• [INFORMATION SHOWN]
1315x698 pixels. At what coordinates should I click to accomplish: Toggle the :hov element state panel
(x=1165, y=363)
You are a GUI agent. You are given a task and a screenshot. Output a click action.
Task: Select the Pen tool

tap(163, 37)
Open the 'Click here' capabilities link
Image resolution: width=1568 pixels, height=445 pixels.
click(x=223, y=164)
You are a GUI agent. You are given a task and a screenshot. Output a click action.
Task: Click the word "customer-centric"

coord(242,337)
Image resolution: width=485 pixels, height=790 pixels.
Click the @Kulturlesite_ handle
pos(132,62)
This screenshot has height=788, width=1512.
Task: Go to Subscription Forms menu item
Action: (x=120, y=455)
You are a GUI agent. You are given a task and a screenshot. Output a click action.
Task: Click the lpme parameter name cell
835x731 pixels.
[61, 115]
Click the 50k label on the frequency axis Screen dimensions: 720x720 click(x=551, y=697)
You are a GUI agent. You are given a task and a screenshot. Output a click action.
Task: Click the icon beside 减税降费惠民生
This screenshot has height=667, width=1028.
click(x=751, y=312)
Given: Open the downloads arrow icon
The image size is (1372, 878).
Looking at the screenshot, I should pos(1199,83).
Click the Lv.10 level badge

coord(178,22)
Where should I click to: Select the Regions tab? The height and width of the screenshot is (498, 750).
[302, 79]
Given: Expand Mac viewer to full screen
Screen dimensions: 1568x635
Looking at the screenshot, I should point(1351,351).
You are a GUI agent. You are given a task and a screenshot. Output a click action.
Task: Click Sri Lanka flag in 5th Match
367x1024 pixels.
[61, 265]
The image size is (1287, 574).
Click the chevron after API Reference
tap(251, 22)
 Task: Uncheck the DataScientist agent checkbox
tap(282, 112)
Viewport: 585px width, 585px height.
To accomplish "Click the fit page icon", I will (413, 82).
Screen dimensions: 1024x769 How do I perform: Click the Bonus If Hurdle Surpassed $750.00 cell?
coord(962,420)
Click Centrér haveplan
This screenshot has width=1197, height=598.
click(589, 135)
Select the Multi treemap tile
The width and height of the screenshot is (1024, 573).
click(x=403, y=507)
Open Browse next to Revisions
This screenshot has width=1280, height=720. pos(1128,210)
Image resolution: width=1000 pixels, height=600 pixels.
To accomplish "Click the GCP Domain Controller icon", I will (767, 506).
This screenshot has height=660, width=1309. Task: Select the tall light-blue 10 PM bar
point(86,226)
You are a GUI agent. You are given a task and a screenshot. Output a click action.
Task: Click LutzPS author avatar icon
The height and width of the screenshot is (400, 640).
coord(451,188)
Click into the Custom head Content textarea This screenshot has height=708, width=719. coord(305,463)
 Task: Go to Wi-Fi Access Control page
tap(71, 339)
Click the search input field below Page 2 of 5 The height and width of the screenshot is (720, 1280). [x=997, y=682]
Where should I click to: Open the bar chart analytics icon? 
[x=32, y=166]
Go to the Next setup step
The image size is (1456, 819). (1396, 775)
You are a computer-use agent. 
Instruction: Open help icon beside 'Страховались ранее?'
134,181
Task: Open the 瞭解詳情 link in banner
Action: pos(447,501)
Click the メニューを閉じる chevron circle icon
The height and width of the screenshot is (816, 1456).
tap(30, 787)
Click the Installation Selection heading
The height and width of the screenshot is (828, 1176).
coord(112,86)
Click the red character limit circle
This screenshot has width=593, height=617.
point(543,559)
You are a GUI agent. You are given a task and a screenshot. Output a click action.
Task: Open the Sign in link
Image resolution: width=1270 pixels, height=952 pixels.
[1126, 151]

• [WHAT IS EXPECTED]
All the material, top to bottom: write it out again precisely.

• [SOLUTION FOR THIS EXERCISE]
1315x698 pixels. At what coordinates should I click to accomplish: Toggle the :hov element state panel
(x=1165, y=363)
You are a GUI agent. You are given a task and a screenshot. Output a click action.
Task: Select the Pen tool

tap(163, 37)
Open the 'Click here' capabilities link
Image resolution: width=1568 pixels, height=445 pixels.
click(x=223, y=164)
You are a GUI agent. You are given a task and a screenshot. Output a click action.
Task: Click the word "customer-centric"

coord(242,337)
Image resolution: width=485 pixels, height=790 pixels.
Click the @Kulturlesite_ handle
pos(132,62)
This screenshot has height=788, width=1512.
Task: Go to Subscription Forms menu item
Action: (x=120, y=455)
You are a GUI agent. You are given a task and a screenshot. Output a click action.
Task: Click the lpme parameter name cell
835x731 pixels.
[61, 115]
Click the 50k label on the frequency axis Screen dimensions: 720x720 click(x=551, y=697)
You are a GUI agent. You are given a task and a screenshot. Output a click action.
Task: Click the icon beside 减税降费惠民生
This screenshot has height=667, width=1028.
click(x=751, y=312)
Given: Open the downloads arrow icon
The image size is (1372, 878).
Looking at the screenshot, I should pos(1199,83).
Click the Lv.10 level badge

coord(178,22)
Where should I click to: Select the Regions tab? The height and width of the screenshot is (498, 750).
[302, 79]
Given: Expand Mac viewer to full screen
Screen dimensions: 1568x635
Looking at the screenshot, I should point(1351,351).
You are a GUI agent. You are given a task and a screenshot. Output a click action.
Task: Click Sri Lanka flag in 5th Match
367x1024 pixels.
[61, 265]
The image size is (1287, 574).
Click the chevron after API Reference
tap(251, 22)
 Task: Uncheck the DataScientist agent checkbox
tap(282, 112)
Viewport: 585px width, 585px height.
To accomplish "Click the fit page icon", I will (413, 82).
Screen dimensions: 1024x769 How do I perform: Click the Bonus If Hurdle Surpassed $750.00 cell?
coord(962,420)
Click Centrér haveplan
This screenshot has width=1197, height=598.
click(589, 135)
Select the Multi treemap tile
The width and height of the screenshot is (1024, 573).
click(x=403, y=507)
Open Browse next to Revisions
This screenshot has width=1280, height=720. pos(1128,210)
Image resolution: width=1000 pixels, height=600 pixels.
To accomplish "Click the GCP Domain Controller icon", I will (767, 506).
This screenshot has height=660, width=1309. Task: Select the tall light-blue 10 PM bar
point(86,226)
You are a GUI agent. You are given a task and a screenshot. Output a click action.
Task: Click LutzPS author avatar icon
The height and width of the screenshot is (400, 640).
coord(451,188)
Click into the Custom head Content textarea This screenshot has height=708, width=719. coord(305,463)
 Task: Go to Wi-Fi Access Control page
tap(71, 339)
Click the search input field below Page 2 of 5 The height and width of the screenshot is (720, 1280). [x=997, y=682]
Where should I click to: Open the bar chart analytics icon? 
[x=32, y=166]
Go to the Next setup step
The image size is (1456, 819). (1396, 775)
You are a computer-use agent. 
Instruction: Open help icon beside 'Страховались ранее?'
134,181
Task: Open the 瞭解詳情 link in banner
Action: pos(447,501)
Click the メニューを閉じる chevron circle icon
The height and width of the screenshot is (816, 1456).
tap(30, 787)
Click the Installation Selection heading
The height and width of the screenshot is (828, 1176).
coord(112,86)
Click the red character limit circle
This screenshot has width=593, height=617.
point(543,559)
You are a GUI agent. You are given a task and a screenshot. Output a click action.
Task: Open the Sign in link
Image resolution: width=1270 pixels, height=952 pixels.
[1126, 151]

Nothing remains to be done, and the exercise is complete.